- _ASSIGNED TASK_: Tally the lines containing "each" in this data. Respond with the tally alone.

- _EXTRACTED RECORDS_:
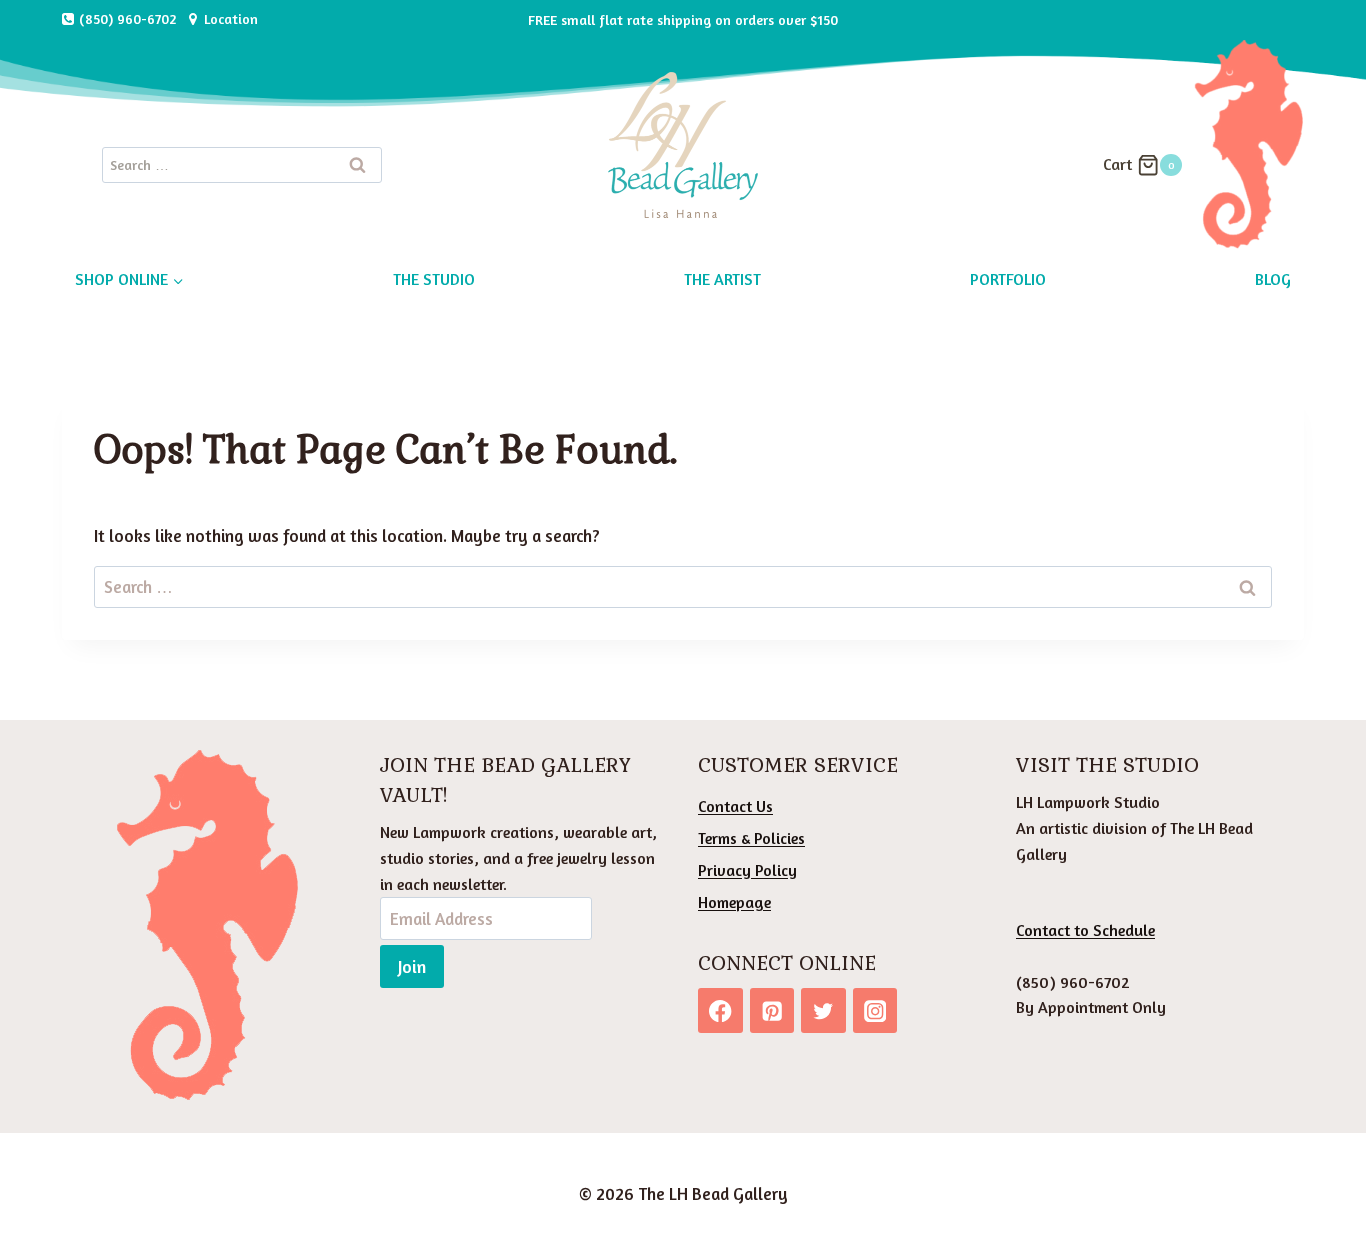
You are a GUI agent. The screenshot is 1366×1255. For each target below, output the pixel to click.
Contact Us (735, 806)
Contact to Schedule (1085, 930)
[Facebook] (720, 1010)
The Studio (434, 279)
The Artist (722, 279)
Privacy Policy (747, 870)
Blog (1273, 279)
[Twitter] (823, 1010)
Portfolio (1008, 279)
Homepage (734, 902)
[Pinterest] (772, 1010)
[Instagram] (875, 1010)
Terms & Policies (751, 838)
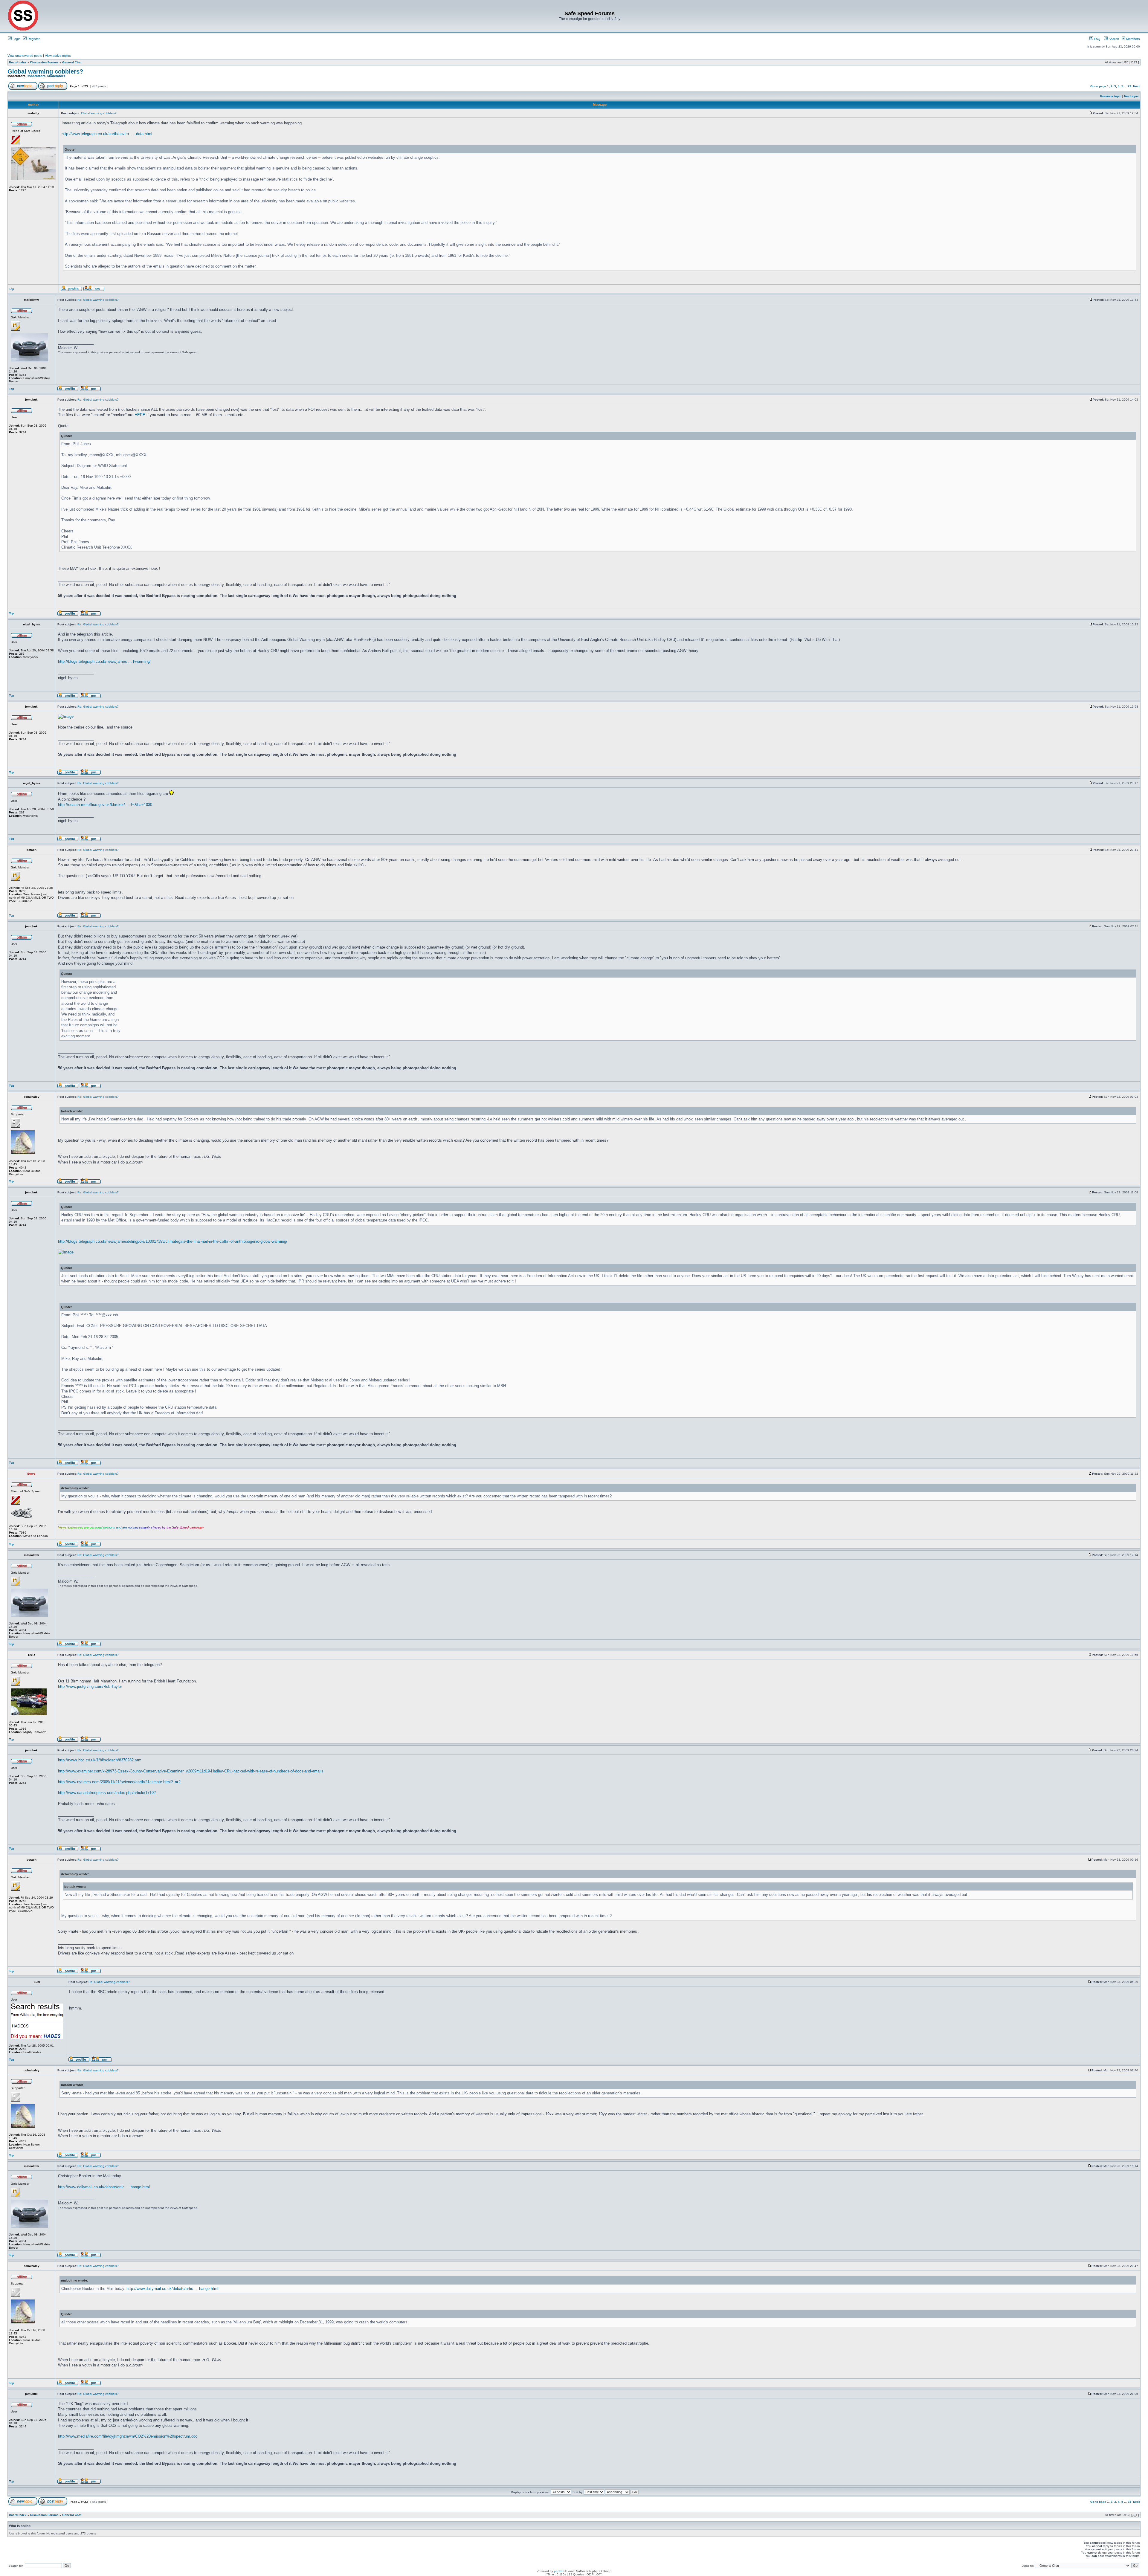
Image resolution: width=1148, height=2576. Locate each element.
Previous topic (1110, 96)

- _SOLVED EXERCISE_: 2